In his famous essay Le degr√© z√©ro de l'√©criture - published at the end of the nineteen-fifties - Roland Barthes foresaw a sort of new Revelation of Literature (a paradoxically sceptical presage in that it was bound within the space of Utopia), that was preparing its coming through a writing that shifted its game into a neutral field.
Writing - and naturally art also - was passing through a cul-de-sac, or at least one in which it seemed that all exits were closed off to it. Indeed, on the one hand a corpus of rules and conventions ("the myth of Literature") which drove the writer away from the present; on the other hand, if the writer wished to make his writing available to the "current freshness" of the world he was only able to use "a splendid and dead language".
Since the sixties the artist's tragic nature and instrumental inadequateness in relation to the world (the outside) has been seen through "neutral" linguistic methodologies we all know, such as Conceptual Art, Minimal Art and Pop Art.
After the eighties, in which that neutrality was once again mixed with languages from the "past", leading to anachronistic and incongruous elaborations, more significant experimentations emerged attempting to revitalise the splendid and dead language of art in the direction of the neutral.
Barthes's utopian belief was that the problem of writing would be solved through a higher moralising work that would read to a "universality" in which writing and society would be capable of living together in a homogenous manner.
More realistically, and with the advantage of time, the artist - who is not able to linguistically achieve the "freshness of the world" (accepting that it possesses this) and the alienation of history (but is it necessary after all?) - took to reinforcing the autonomy and difference of his own linguistic system, reformulating it in a transitive manner.
In the catalogue published with the exhibition "Bunker Project" (1966-99) at the Coimbra Plastic Arts Circle, Miguel Leal writes: "And if art is still an interesting territory to inhabit, this is largely due to its capacity for constantly eluding corpselike rigidity, (...) Just like life, art adds an elastic variability to a determined conceptual rigor and this is one of its virtues: the way it makes its own life increasingly organic."
This is an unusual and intelligent statement that demonstrates that current art, having long since abandoned its avant-garde role as a guide and as an instrument of seeing, no longer occupies an other position - albeit adjacent - in relation to the world, but is located in the gaps in reality, or, rather, on the horizontal line of reality.

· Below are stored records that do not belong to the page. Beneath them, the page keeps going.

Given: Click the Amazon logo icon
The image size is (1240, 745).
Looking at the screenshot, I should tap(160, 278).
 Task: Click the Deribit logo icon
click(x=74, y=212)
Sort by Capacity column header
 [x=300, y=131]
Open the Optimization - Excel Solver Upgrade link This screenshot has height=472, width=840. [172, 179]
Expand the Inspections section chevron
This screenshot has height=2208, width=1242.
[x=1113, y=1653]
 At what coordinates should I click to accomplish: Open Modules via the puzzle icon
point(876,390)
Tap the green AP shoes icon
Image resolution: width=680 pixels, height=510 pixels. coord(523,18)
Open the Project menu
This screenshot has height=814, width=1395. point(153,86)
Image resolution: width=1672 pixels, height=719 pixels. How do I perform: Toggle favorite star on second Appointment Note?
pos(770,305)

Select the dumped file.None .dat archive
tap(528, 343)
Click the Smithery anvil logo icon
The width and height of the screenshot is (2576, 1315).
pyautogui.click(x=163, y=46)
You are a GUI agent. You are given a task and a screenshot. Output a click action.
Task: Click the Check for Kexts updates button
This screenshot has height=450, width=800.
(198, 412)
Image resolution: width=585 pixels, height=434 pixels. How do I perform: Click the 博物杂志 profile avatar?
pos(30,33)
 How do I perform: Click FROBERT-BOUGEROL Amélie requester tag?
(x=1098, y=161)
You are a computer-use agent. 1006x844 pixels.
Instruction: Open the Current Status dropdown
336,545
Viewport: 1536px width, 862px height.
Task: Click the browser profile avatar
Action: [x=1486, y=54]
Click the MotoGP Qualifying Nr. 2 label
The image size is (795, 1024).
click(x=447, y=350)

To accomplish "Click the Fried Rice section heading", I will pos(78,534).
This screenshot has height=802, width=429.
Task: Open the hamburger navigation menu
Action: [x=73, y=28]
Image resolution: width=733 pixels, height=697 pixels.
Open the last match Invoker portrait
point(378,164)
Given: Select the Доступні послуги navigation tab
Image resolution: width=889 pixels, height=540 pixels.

Miguel Leal's Bunker Project is placed consciously inside this horizontal nature, this space "stretched between the logic of its ideas and the substance of its presence"; a space that springs out from the works and which is immanent to the world in the contemporary sense. With Merleau-Ponty, we may state that this horizontal nature today presents us with the object and the subject, allowing us - once again - to redefine the world without falling into the characteristic dichotomies of tradition/modernity, real/virtual and the universal/local, and so on, yet acting on the inside.
In his work Miguel Leal does not re-propose the worn-out relationship between art and reality; he does not exhibit the real, but rather speaks of it through concrete, non-symbolic, details, often which are apparently unusual or dispensable for the system of images that dominates the world. In this manner the work is opened up to reflection on the meaning of the image as an essential moment in research; it becomes an inhabited place and not only a simple means of "information"; or to use Derrida's words: "In this supplementary space of duplicity - and not plurality - the image becomes presence and at the same time delegation, and the sign empties and integrates nature."